Exercise brief: An exact transcription of all the entries below is required.

======== Dataset entries ========

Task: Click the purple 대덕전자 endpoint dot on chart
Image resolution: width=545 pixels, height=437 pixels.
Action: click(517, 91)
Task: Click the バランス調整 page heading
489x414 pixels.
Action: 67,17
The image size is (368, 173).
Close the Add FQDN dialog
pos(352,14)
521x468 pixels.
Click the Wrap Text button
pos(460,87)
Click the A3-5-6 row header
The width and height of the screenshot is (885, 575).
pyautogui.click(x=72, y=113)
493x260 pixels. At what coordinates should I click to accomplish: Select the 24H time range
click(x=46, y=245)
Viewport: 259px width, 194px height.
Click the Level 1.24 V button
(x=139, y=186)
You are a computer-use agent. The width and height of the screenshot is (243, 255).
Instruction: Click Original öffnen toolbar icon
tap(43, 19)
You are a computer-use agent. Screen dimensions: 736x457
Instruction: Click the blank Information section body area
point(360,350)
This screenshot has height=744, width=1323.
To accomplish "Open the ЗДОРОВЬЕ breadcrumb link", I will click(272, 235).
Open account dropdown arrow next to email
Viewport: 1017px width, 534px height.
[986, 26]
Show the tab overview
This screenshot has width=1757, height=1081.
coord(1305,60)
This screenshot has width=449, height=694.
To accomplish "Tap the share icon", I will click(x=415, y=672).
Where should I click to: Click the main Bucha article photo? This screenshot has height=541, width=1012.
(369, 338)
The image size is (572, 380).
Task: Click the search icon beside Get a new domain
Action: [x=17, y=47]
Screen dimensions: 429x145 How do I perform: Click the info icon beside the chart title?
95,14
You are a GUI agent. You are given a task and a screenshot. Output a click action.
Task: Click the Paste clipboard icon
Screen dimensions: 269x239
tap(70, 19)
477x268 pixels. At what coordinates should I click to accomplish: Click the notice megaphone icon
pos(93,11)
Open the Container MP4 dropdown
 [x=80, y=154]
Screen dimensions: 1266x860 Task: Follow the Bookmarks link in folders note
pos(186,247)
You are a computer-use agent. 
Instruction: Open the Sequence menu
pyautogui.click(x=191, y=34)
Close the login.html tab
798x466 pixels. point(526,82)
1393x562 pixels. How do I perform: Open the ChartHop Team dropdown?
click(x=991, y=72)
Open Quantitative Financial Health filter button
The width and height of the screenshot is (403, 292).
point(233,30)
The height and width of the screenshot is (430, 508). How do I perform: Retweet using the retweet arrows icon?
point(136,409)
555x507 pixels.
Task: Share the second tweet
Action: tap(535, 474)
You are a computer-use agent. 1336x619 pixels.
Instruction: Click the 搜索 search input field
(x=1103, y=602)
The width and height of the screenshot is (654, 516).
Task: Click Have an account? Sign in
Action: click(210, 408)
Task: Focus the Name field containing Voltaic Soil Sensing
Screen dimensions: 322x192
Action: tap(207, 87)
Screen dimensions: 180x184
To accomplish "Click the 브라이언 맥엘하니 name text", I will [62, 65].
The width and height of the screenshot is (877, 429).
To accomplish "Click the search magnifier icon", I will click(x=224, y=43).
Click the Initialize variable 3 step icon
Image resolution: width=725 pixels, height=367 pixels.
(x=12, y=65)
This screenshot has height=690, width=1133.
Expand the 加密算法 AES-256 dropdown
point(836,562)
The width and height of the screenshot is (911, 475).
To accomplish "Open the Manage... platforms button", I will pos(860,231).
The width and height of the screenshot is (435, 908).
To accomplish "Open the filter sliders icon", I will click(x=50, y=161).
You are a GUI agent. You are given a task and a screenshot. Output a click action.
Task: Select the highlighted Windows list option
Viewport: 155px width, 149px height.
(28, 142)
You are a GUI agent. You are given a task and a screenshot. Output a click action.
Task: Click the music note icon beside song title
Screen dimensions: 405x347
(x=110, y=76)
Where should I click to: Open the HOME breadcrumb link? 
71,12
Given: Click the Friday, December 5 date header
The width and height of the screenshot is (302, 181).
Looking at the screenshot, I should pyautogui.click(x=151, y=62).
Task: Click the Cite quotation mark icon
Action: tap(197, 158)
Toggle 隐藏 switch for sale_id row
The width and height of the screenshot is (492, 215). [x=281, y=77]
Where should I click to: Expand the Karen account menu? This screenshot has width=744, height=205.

========

Completed task:
Task: Click the purple 대덕전자 endpoint dot on chart
Image resolution: width=545 pixels, height=437 pixels.
Action: click(517, 91)
Task: Click the バランス調整 page heading
489x414 pixels.
Action: 67,17
The image size is (368, 173).
Close the Add FQDN dialog
pos(352,14)
521x468 pixels.
Click the Wrap Text button
pos(460,87)
Click the A3-5-6 row header
The width and height of the screenshot is (885, 575).
pyautogui.click(x=72, y=113)
493x260 pixels. At what coordinates should I click to accomplish: Select the 24H time range
click(x=46, y=245)
Viewport: 259px width, 194px height.
Click the Level 1.24 V button
(x=139, y=186)
You are a computer-use agent. The width and height of the screenshot is (243, 255).
Instruction: Click Original öffnen toolbar icon
tap(43, 19)
You are a computer-use agent. Screen dimensions: 736x457
Instruction: Click the blank Information section body area
point(360,350)
This screenshot has height=744, width=1323.
To accomplish "Open the ЗДОРОВЬЕ breadcrumb link", I will click(272, 235).
Open account dropdown arrow next to email
Viewport: 1017px width, 534px height.
[986, 26]
Show the tab overview
This screenshot has width=1757, height=1081.
coord(1305,60)
This screenshot has width=449, height=694.
To accomplish "Tap the share icon", I will click(x=415, y=672).
Where should I click to: Click the main Bucha article photo? This screenshot has height=541, width=1012.
(369, 338)
The image size is (572, 380).
Task: Click the search icon beside Get a new domain
Action: [x=17, y=47]
Screen dimensions: 429x145 How do I perform: Click the info icon beside the chart title?
95,14
You are a GUI agent. You are given a task and a screenshot. Output a click action.
Task: Click the Paste clipboard icon
Screen dimensions: 269x239
tap(70, 19)
477x268 pixels. At what coordinates should I click to accomplish: Click the notice megaphone icon
pos(93,11)
Open the Container MP4 dropdown
 [x=80, y=154]
Screen dimensions: 1266x860 Task: Follow the Bookmarks link in folders note
pos(186,247)
You are a computer-use agent. 
Instruction: Open the Sequence menu
pyautogui.click(x=191, y=34)
Close the login.html tab
798x466 pixels. point(526,82)
1393x562 pixels. How do I perform: Open the ChartHop Team dropdown?
click(x=991, y=72)
Open Quantitative Financial Health filter button
The width and height of the screenshot is (403, 292).
point(233,30)
The height and width of the screenshot is (430, 508). How do I perform: Retweet using the retweet arrows icon?
point(136,409)
555x507 pixels.
Task: Share the second tweet
Action: tap(535, 474)
You are a computer-use agent. 1336x619 pixels.
Instruction: Click the 搜索 search input field
(x=1103, y=602)
The width and height of the screenshot is (654, 516).
Task: Click Have an account? Sign in
Action: click(210, 408)
Task: Focus the Name field containing Voltaic Soil Sensing
Screen dimensions: 322x192
Action: tap(207, 87)
Screen dimensions: 180x184
To accomplish "Click the 브라이언 맥엘하니 name text", I will [62, 65].
The width and height of the screenshot is (877, 429).
To accomplish "Click the search magnifier icon", I will click(x=224, y=43).
Click the Initialize variable 3 step icon
Image resolution: width=725 pixels, height=367 pixels.
(x=12, y=65)
This screenshot has height=690, width=1133.
Expand the 加密算法 AES-256 dropdown
point(836,562)
The width and height of the screenshot is (911, 475).
To accomplish "Open the Manage... platforms button", I will pos(860,231).
The width and height of the screenshot is (435, 908).
To accomplish "Open the filter sliders icon", I will click(x=50, y=161).
You are a GUI agent. You are given a task and a screenshot. Output a click action.
Task: Select the highlighted Windows list option
Viewport: 155px width, 149px height.
(28, 142)
You are a GUI agent. You are given a task and a screenshot. Output a click action.
Task: Click the music note icon beside song title
Screen dimensions: 405x347
(x=110, y=76)
Where should I click to: Open the HOME breadcrumb link? 
71,12
Given: Click the Friday, December 5 date header
The width and height of the screenshot is (302, 181).
Looking at the screenshot, I should pyautogui.click(x=151, y=62).
Task: Click the Cite quotation mark icon
Action: tap(197, 158)
Toggle 隐藏 switch for sale_id row
The width and height of the screenshot is (492, 215). [x=281, y=77]
Where should I click to: Expand the Karen account menu? This screenshot has width=744, height=205.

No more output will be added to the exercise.